Rewrite every line of the records below as a single numbered list, skipping any blank lines. Leave the pictures out of the answer.

#### [Material for the task]

═══

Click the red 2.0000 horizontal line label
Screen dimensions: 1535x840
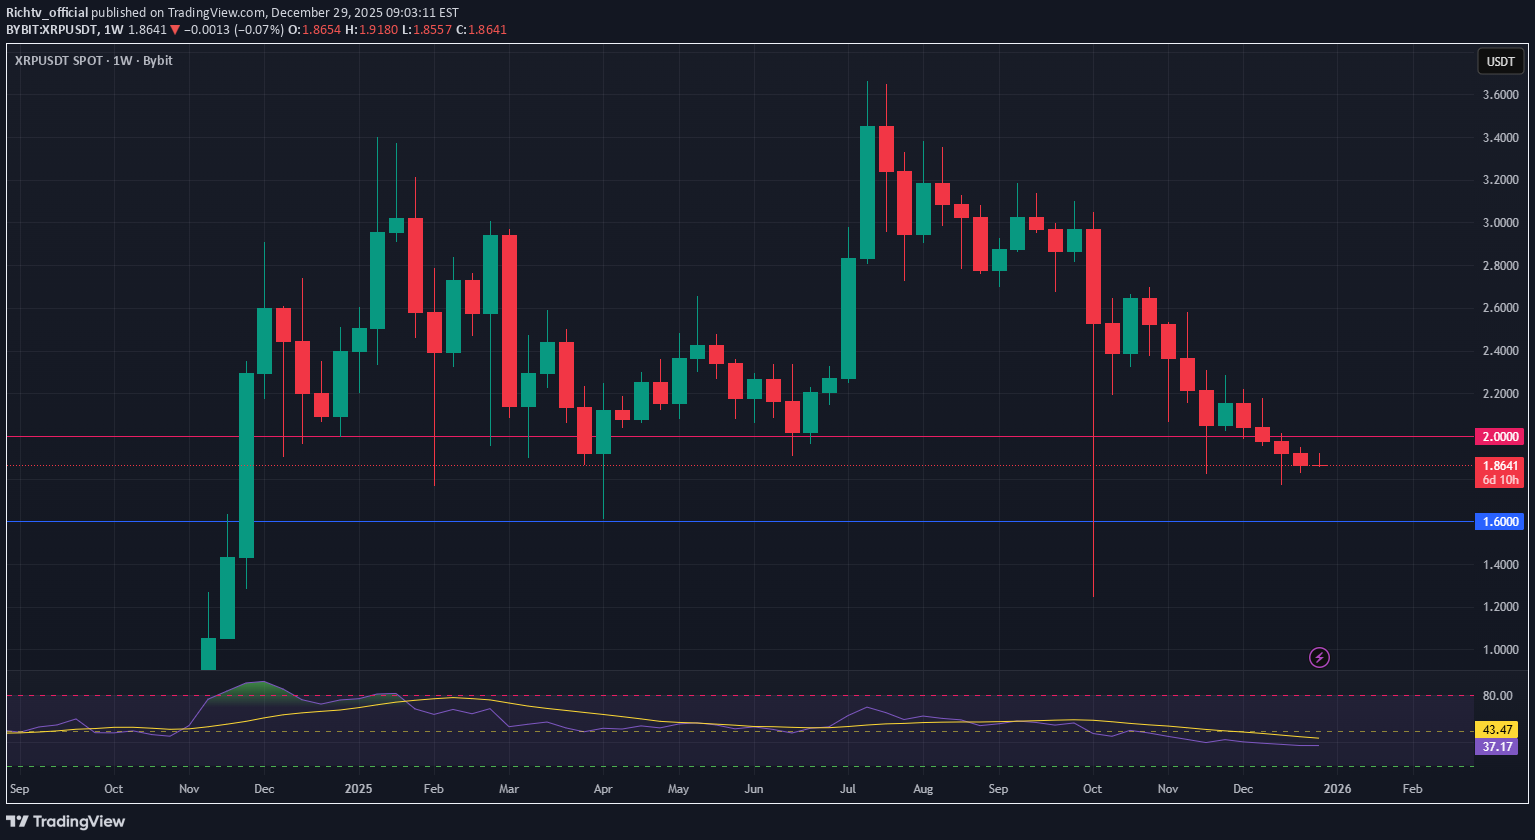[1499, 437]
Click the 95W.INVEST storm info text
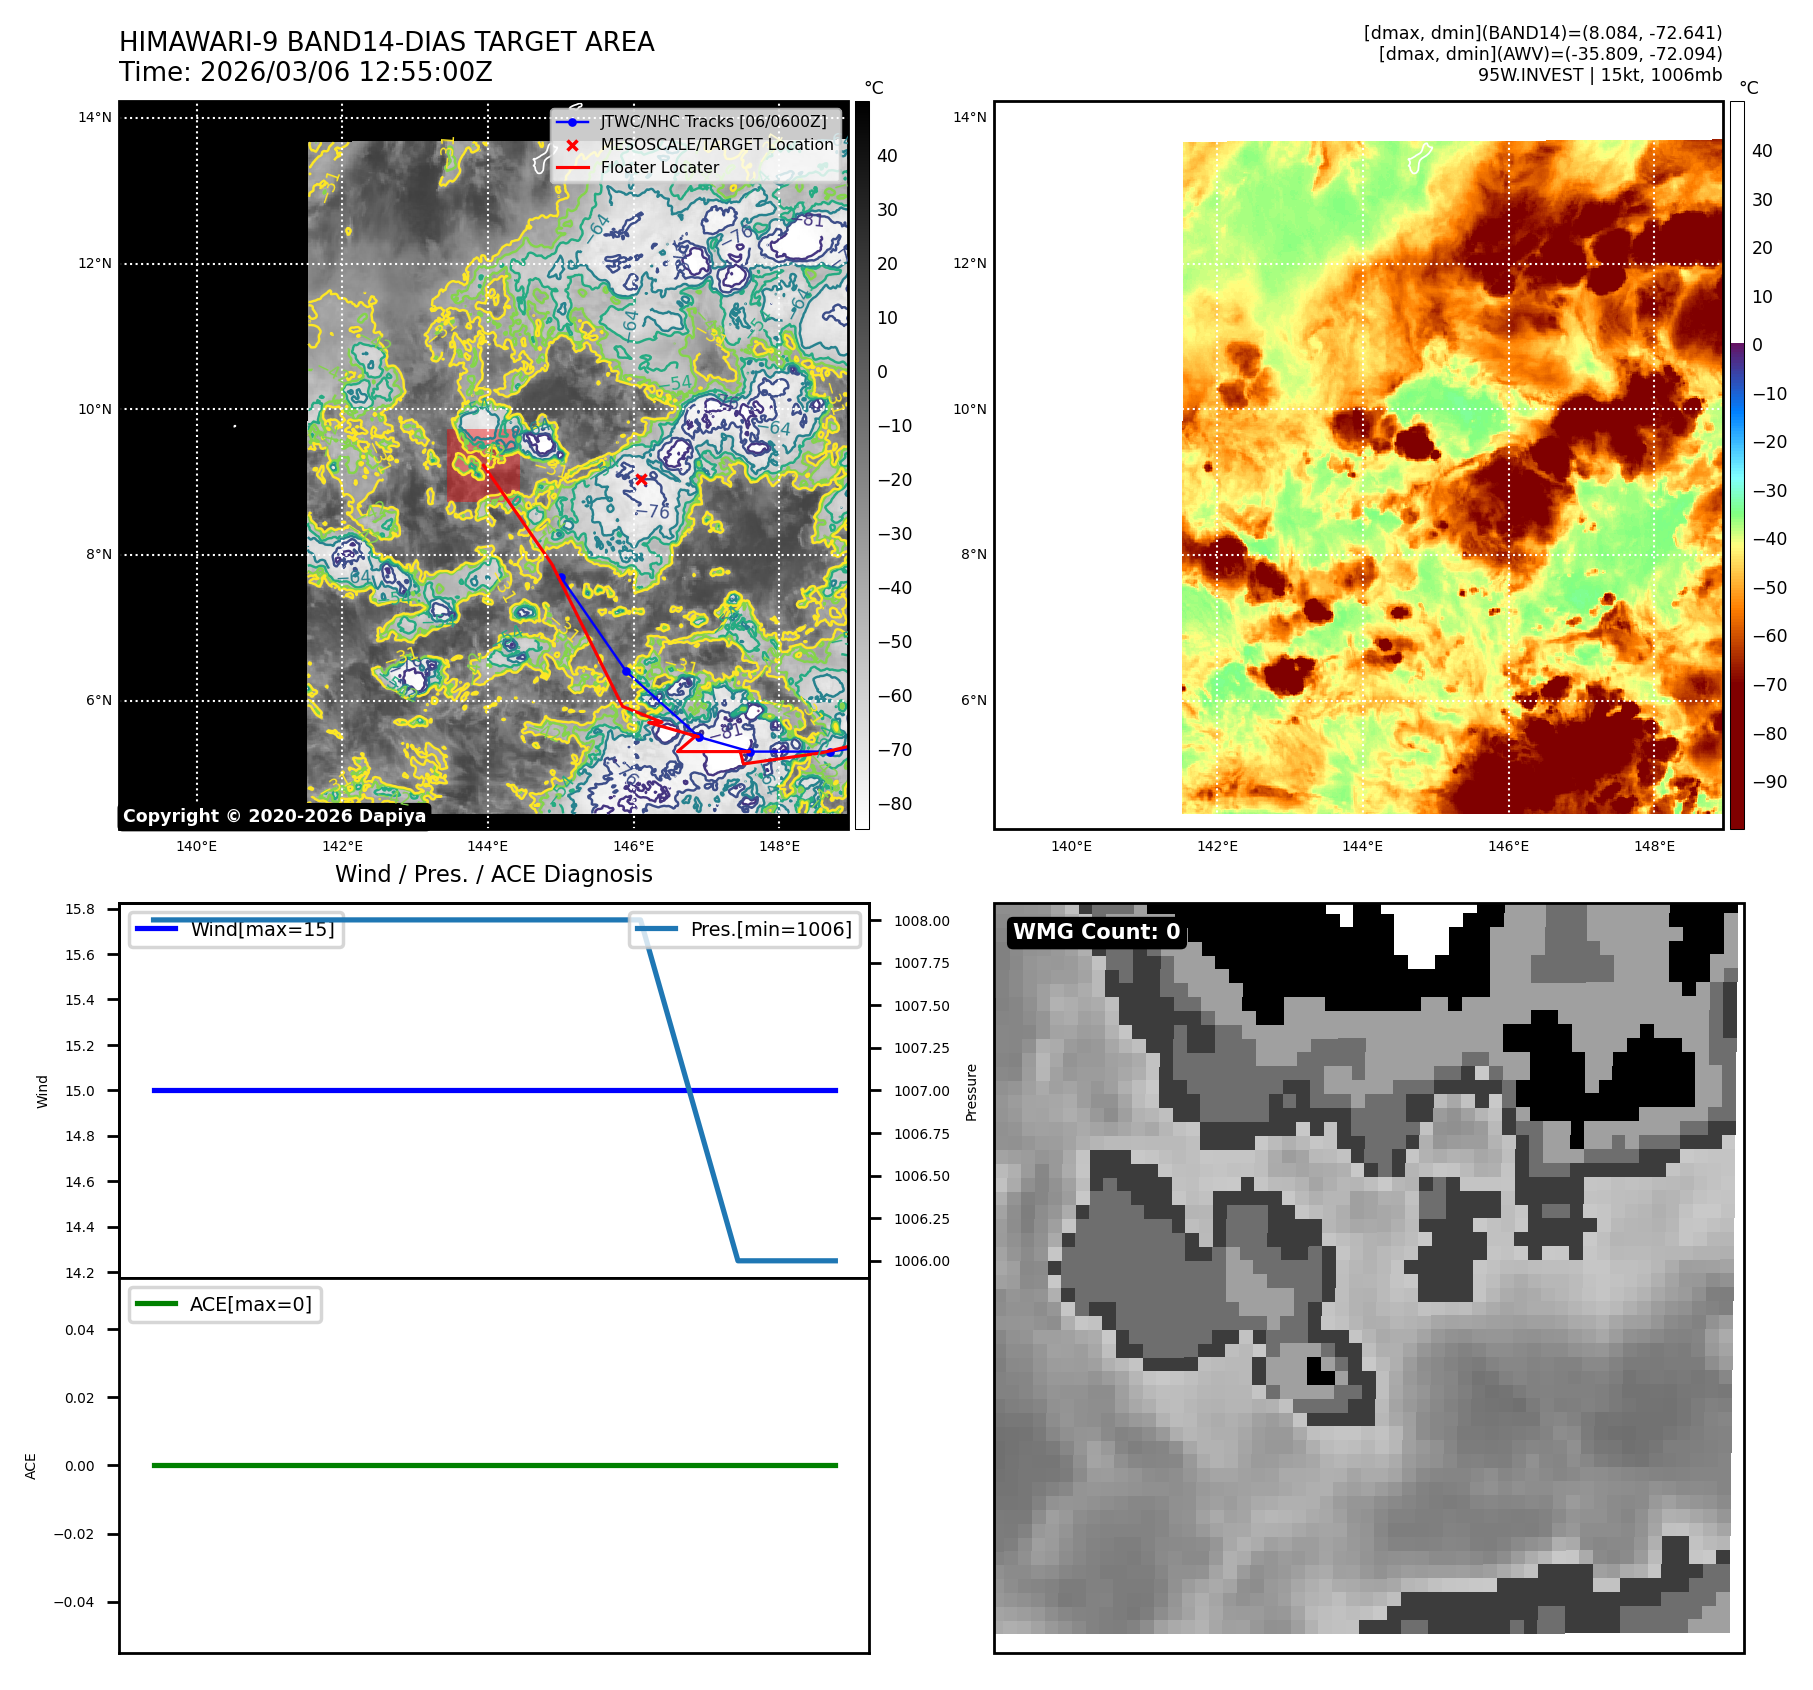This screenshot has width=1813, height=1690. pyautogui.click(x=1599, y=75)
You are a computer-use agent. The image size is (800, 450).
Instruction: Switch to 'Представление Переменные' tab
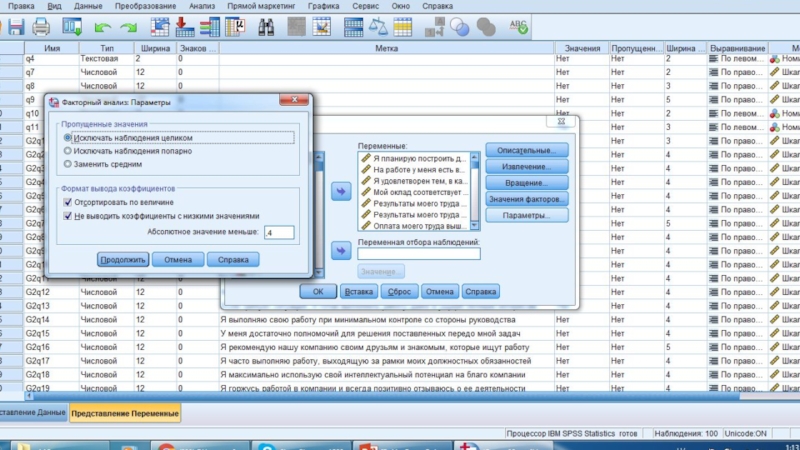[124, 412]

═══

#### [Result of the exercise]
1. Click the red 2.0000 horizontal line label
2. Screen dimensions: 1535x840
3. [1499, 437]
4. Click the 95W.INVEST storm info text
5. This screenshot has width=1813, height=1690. pyautogui.click(x=1599, y=75)
6. You are a computer-use agent. The image size is (800, 450).
7. Instruction: Switch to 'Представление Переменные' tab
8. [124, 412]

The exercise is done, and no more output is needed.